The creator of perpetually-in-print Tobacco Road and God's Little Acre, Caldwell has written 50 books in 50 years; the 51st will be published this month. (Entitled Afternoons in Mid-America, it was edited by College Librarian Edward Connery Lathem '51 who, Caldwell said, suggested the project. A Dodd, Mead publication, it is a collection of essays on travels through the land once known as the Louisiana Purchase. Mrs. Caldwell is the illustrator.)

Commenting on his years of lecturing and "visiting fraternities and dormitories" at many colleges, he said that most students usually ask him questions on the "technical things of writing" such as how to get a book published, or about his journalism career - he said he began writing as a cub reporter in Atlanta in the 1920s. Asked if his books exhibit a personal statement, Caldwell replied that they have "no philosophy. I'm just a storyteller." He commented that a writer must use biographical material, however, since "recollection is necessary; otherwise the story is too far removed from reality."

Caldwell writes only for Caldwell.

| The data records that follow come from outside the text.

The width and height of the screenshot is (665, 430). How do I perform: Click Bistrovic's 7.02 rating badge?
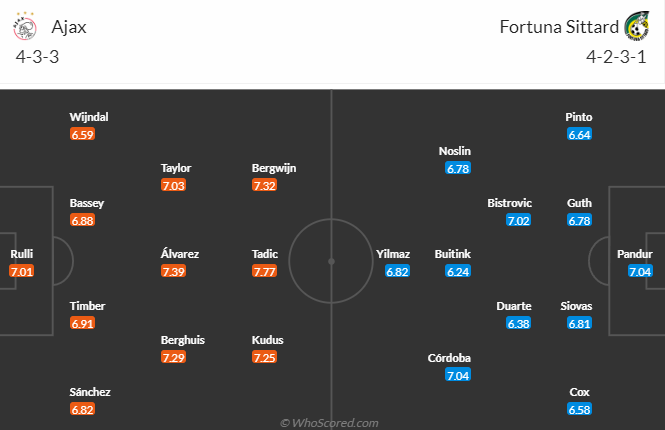(x=517, y=221)
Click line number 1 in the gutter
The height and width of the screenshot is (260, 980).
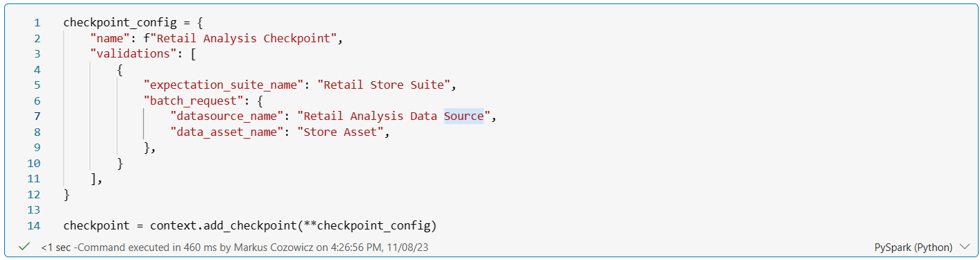pyautogui.click(x=37, y=22)
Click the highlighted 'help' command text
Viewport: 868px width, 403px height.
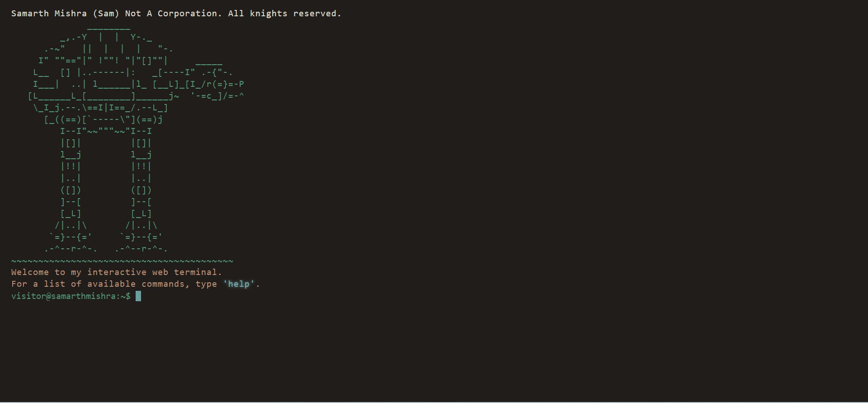[239, 284]
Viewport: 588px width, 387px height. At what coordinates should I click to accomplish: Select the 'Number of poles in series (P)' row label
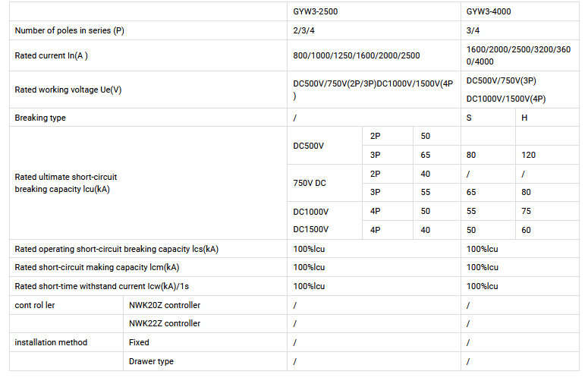pos(68,30)
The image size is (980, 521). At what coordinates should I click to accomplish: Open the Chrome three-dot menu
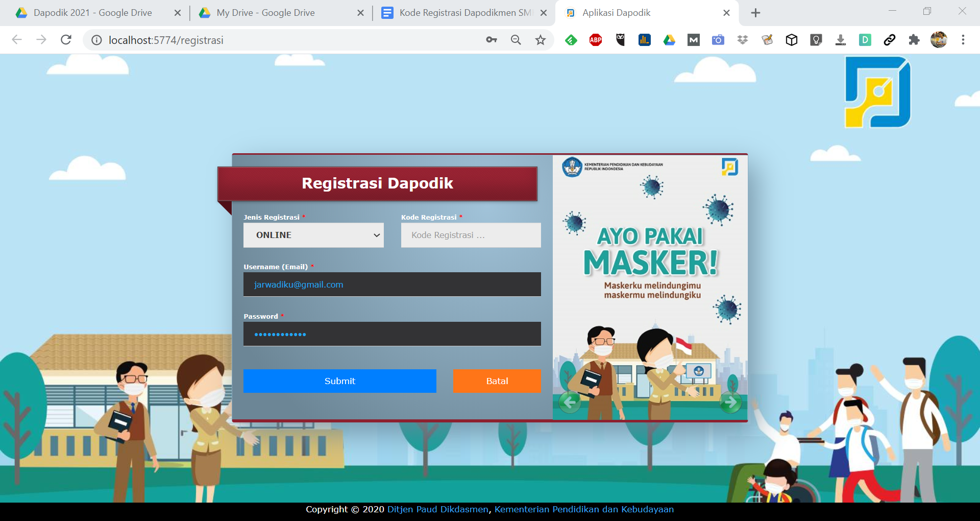point(963,40)
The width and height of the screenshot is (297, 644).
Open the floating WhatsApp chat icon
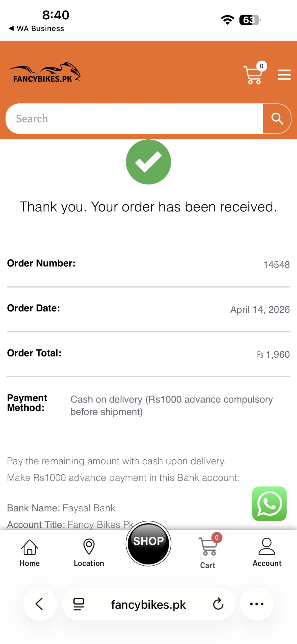pyautogui.click(x=269, y=504)
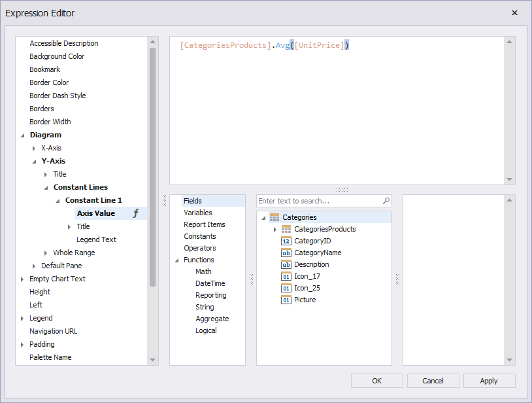Collapse the Functions category list
Screen dimensions: 532x403
(176, 260)
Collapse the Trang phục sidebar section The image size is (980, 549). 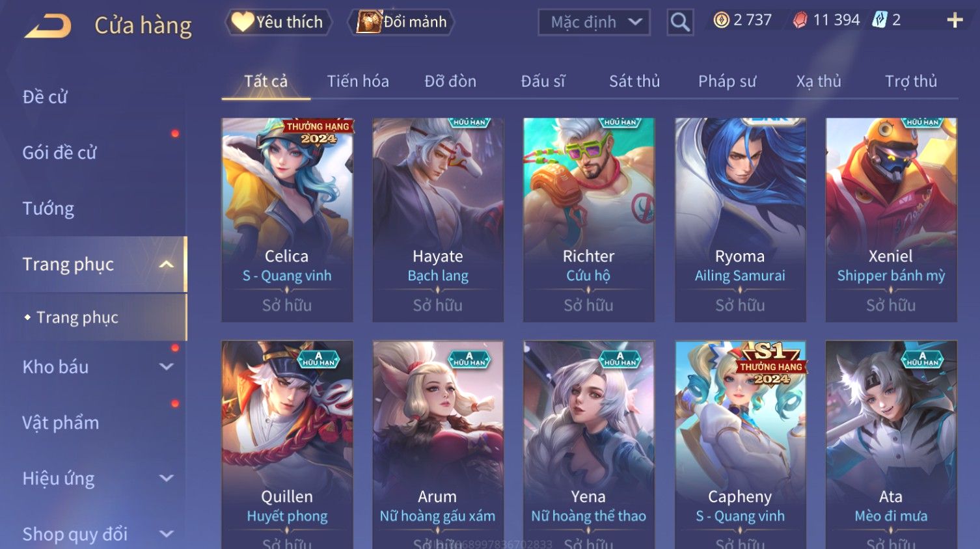tap(167, 264)
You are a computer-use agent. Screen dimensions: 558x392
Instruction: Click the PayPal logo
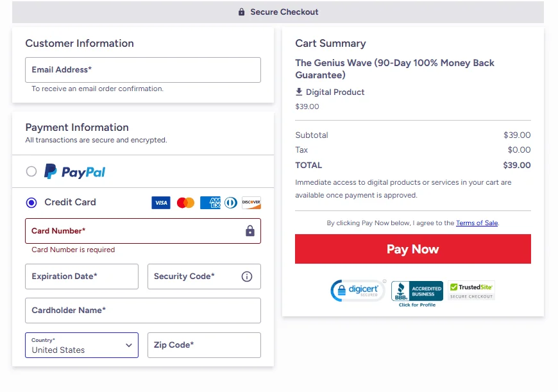[75, 171]
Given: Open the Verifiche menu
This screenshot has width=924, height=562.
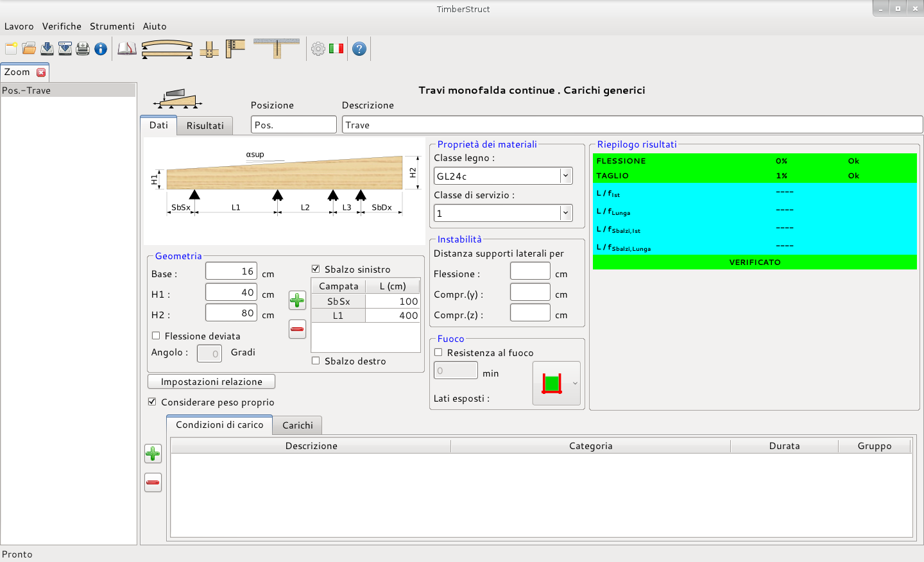Looking at the screenshot, I should coord(62,26).
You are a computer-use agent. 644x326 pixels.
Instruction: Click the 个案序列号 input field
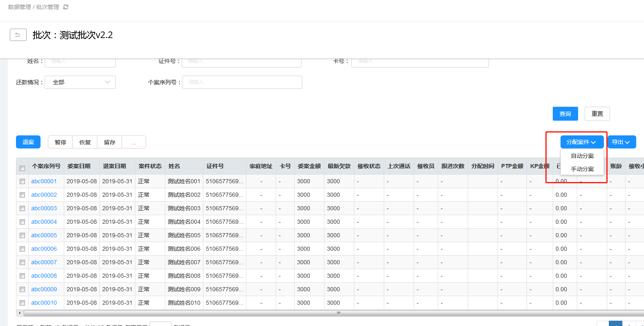click(x=242, y=82)
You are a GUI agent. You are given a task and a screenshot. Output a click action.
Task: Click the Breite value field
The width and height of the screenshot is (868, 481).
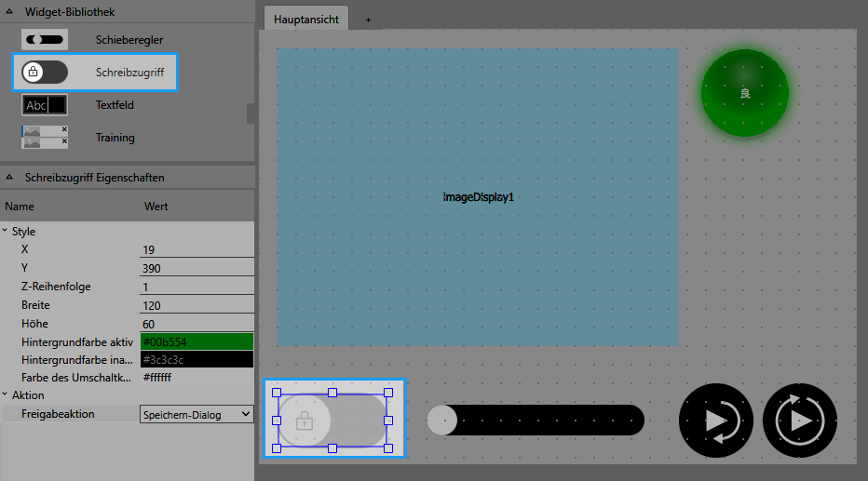[x=197, y=305]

He claimed he never considers the taste of either the general public or of the critics when he writes. "I only want to please myself. I'm my own critic." In an interview conducted in 1973 by Christopher Brewster '72 and William Aydelott '72 for Baker Library, he said, "I never had a great ambition ... to write best-sellers.... I'm a simple person and a simple writer."

As energetic a traveler as a writer, Caldwell travels about six months out of the year. Especially intrigued by the peoples and politics of Eastern Europe and Russia, he was the first American correspondent to visit Moscow after the German invasion of 1941, together with his wife, the late photographer Margaret Bourke-White. "Socialism will envelop the world," he noted, and thereby is "worth the study." When asked if he personally favored that system of government, he replied negatively, because the "individual is repressed in a socialist state." His books have been popular in Russia and have been translated into 39 other languages.

This southern writer knew other southern writers, and he mentioned the names of Wolfe and Faulkner. Caldwell remembered Thomas Wolfe personally as "bigger than life himself. He was large - oversize. He couldn't quit writing; he ate all the time, drank all the time." Faulkner, he said, was "an ordinary person like anyone else." In 1973, however, Caldwell was less reluctant to discuss literature other than his own. He cited Faulkner's AsI Lay Dying as one work whose power was in ". . . what was intimated, not what was said but maybe what was left out ... you could feel between the lines ... something there related to life which was not expressed in words itself. To me that's the test of art...."

Erskine Caldwell's closing advice to aspiring writers was a warning to "find a better profession - it's not easy. There's a lot of heartbreak. One out of a hundred make it."

According to the best-sellers' list, the gentleman was and still is one of those ones.